ETHUSD update: A healthy retrace has taken this market back to the low 430's. We managed to avoid any premature entries during the period of random price action recently. And this pull back was what we were waiting for. Extreme prices are where probability becomes favorable.
As I wrote in my previous S.C. reports, consolidations are areas where randomness is the greatest. Fake outs are commonplace and unless the market can offer a favorable condition, risk could not be justified. No oscillator will help you filter out this type of situation, only best practices.
423 happens to be a reversal zone boundary that has been in place since June. If price cannot get itself together over the next few hours, it is likely to retest this level. Like I wrote in a recent report, first comes the location, next comes the setup.
The whole purpose of a setup is to filter out low probability trades. A pin bar is an example of a setup, but as you can see, two candles ago price could not take out the high of that pin bar which negated the long signal. Once a qualifying setup appears, we intend to share a swing trade idea with our followers at S.C. It may be in this market, or one of the others.
The great thing about these extreme prices is they also offer an opportunity to accumulate longer term inventory. While looking for swing trades, we are also allocating a portion of our capital to buying small portions of the highest potential coins. Buying into extreme weakness is the best time to employ such a strategy, but it must be done with careful planning.

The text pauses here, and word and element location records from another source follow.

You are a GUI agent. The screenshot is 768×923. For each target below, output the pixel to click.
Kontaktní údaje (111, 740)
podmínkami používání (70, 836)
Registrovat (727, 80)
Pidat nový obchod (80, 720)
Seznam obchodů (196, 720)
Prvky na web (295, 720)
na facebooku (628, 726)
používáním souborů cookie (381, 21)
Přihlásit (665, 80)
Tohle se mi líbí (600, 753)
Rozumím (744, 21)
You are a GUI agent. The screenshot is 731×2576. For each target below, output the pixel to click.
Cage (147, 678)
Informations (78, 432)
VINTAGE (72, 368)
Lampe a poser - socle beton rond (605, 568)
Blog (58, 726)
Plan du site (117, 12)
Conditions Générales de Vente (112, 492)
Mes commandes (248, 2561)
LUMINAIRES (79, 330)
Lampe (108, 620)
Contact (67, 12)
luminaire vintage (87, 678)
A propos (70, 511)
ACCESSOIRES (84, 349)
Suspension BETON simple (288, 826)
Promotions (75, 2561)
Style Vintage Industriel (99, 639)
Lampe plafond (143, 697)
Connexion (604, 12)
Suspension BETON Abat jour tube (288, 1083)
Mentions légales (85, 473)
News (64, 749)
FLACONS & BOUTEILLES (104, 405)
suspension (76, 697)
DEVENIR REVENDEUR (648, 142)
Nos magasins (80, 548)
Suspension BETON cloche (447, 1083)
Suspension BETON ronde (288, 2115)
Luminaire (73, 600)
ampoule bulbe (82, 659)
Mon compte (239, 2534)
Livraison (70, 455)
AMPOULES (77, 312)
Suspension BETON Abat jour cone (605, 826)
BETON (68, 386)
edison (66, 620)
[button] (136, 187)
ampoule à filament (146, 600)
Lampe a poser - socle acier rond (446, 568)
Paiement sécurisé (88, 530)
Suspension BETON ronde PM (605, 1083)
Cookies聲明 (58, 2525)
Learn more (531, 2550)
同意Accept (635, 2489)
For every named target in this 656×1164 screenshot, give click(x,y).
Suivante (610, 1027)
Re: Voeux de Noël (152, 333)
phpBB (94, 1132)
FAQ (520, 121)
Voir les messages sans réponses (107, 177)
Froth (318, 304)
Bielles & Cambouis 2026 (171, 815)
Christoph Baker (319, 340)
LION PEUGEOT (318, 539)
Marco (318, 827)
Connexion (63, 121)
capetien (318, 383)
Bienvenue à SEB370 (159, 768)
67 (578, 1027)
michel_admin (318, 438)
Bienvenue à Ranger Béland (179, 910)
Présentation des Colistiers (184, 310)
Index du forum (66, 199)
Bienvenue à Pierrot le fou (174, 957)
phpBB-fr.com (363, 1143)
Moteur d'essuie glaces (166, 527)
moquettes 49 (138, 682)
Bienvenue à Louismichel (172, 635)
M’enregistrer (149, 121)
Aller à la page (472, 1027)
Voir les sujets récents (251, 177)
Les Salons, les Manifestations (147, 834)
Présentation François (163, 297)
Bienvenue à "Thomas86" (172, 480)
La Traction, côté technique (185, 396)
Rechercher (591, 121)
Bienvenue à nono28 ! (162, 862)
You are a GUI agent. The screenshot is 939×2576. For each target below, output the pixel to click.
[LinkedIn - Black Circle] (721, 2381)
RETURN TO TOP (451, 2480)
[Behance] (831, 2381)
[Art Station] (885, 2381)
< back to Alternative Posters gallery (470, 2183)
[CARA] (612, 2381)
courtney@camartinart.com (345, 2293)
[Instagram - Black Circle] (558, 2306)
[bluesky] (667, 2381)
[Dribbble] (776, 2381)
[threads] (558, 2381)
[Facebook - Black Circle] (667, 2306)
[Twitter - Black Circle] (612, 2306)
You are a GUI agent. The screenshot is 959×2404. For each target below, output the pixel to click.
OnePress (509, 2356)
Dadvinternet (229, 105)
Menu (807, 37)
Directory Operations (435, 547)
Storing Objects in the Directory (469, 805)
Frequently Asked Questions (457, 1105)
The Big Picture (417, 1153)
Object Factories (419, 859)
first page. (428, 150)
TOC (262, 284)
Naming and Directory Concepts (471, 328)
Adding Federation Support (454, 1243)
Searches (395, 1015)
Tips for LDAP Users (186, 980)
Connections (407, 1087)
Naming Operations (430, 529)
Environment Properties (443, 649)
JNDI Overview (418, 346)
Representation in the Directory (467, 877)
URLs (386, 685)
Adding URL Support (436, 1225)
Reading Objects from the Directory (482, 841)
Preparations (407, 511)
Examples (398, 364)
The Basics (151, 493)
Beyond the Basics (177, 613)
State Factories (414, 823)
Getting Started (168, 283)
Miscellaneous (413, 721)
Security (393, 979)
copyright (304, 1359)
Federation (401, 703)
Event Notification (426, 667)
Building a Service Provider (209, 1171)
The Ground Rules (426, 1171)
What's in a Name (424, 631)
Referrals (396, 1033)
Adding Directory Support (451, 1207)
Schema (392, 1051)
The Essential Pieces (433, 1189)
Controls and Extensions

The details of which coins and how much will be shared with our members.
Nothing has changed in terms of the structure on the bigger picture. This retrace is nothing more than impatient traders who bought prematurely getting shaken out. We did not predict this move, but we were prepared thanks to following best practices.
In summary, patience and not caring about missing a move is how you align yourself with the next move. The market will eventually meet your criteria if you give it a chance. Giving it a chance means letting it rally without you. Missing moves never shrinks your account, but forced trades do. As you can see, the many false starts and fake outs have lead to a more dramatic sell off and this is where the real opportunity is.
Best practices are not some complex set of rules. They are based on recognizing the traits of the herd mentality, and taking the proper steps to capitalize on it. The first step is to think against the crowd. This means unplugging yourself from the hype that they consume, and developing a point of view that is based on market structure. This is how you get into the habit of preparing, while they continue to react.